The surprise, then, is less that we should have so few detailed descriptions in ancient literature of what a crucifixion might actually involve, than that we should have any at all. The corpses of the crucified, once they had first provided pickings for hungry birds, tended to be flung into a common grave. In Italy, undertakers dressed in red, ringing bells as they went, would drag them there on hooks. Oblivion, like the loose earth scattered over their tortured bodies, would then entomb them. This was a part of their fate. Nevertheless, amid the general silence, there is one major exception that proves the rule. Four detailed accounts of the process by which a man might be sentenced to the cross, and then suffer his punishment, have survived from antiquity. Remarkably, they all describe the same execution. The victim, a Jew by the name of Jesus, a wandering preacher from an obscure town named Nazareth, in a region north of Jerusalem named Galilee, had been convicted of a capital offense against Roman order.
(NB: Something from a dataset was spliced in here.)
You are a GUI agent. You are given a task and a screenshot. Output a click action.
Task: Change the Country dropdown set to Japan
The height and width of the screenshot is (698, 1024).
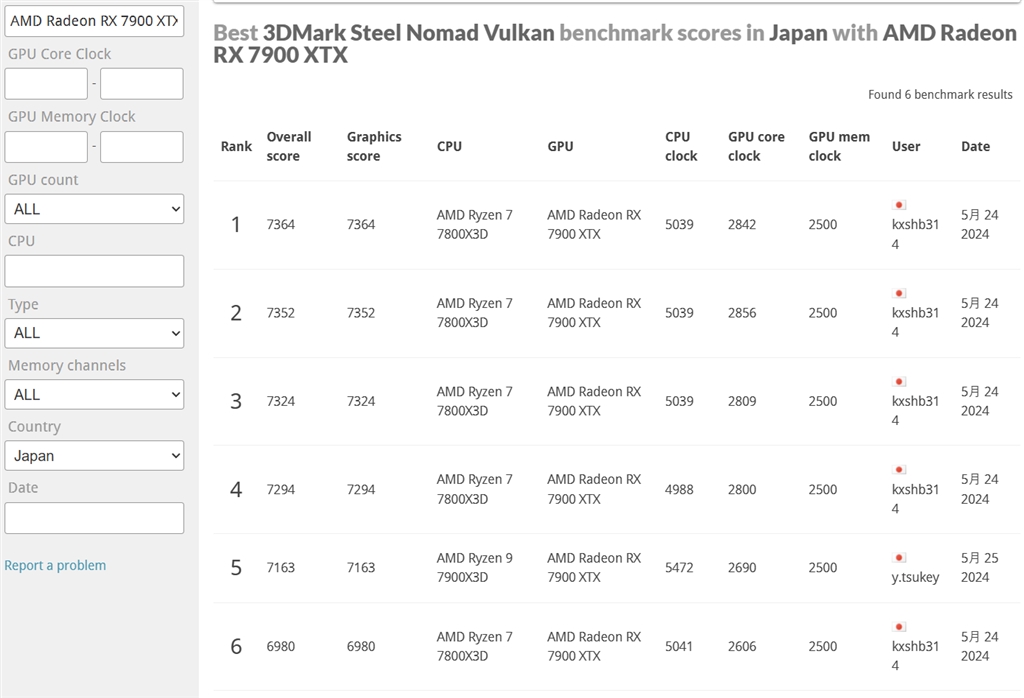point(94,456)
Certainly, his sufferings were nothing exceptional. Pain and humiliation, and the protracted horror of “the most wretched of deaths”: these, over the course of Roman history, were the common lot of multitudes.
Decidedly not the common lot of multitudes, however, was the fate of Jesus’ corpse. Lowered from the cross, it was spared a common grave. Claimed by a wealthy admirer, it was prepared reverently for burial, laid in a tomb and left behind a heavy boulder.
Such, at any rate, is the report of all four of the earliest narratives of Jesus’ death—narratives that in Greek were called euangelia, “good news,” and would come to be known in English as gospels. The accounts are not implausible. Certainly, we know from archaeological evidence that the corpse of a crucified man might indeed, on occasion, be granted dignified burial in the ossuaries beyond the walls of Jerusalem. Altogether more startling, though—not to say unprecedented—were the stories of what happened next. That women, going to the tomb, had found the entrance stone rolled away. That Jesus, over the course of the next 40 days, had appeared to his followers, not as a ghost or a reanimated corpse, but resurrected into a new and glorious form. That he had ascended into heaven and was destined to come again. Time would see him hailed, not just as a man, but as a god. By enduring the most agonizing fate imaginable, he had conquered death itself.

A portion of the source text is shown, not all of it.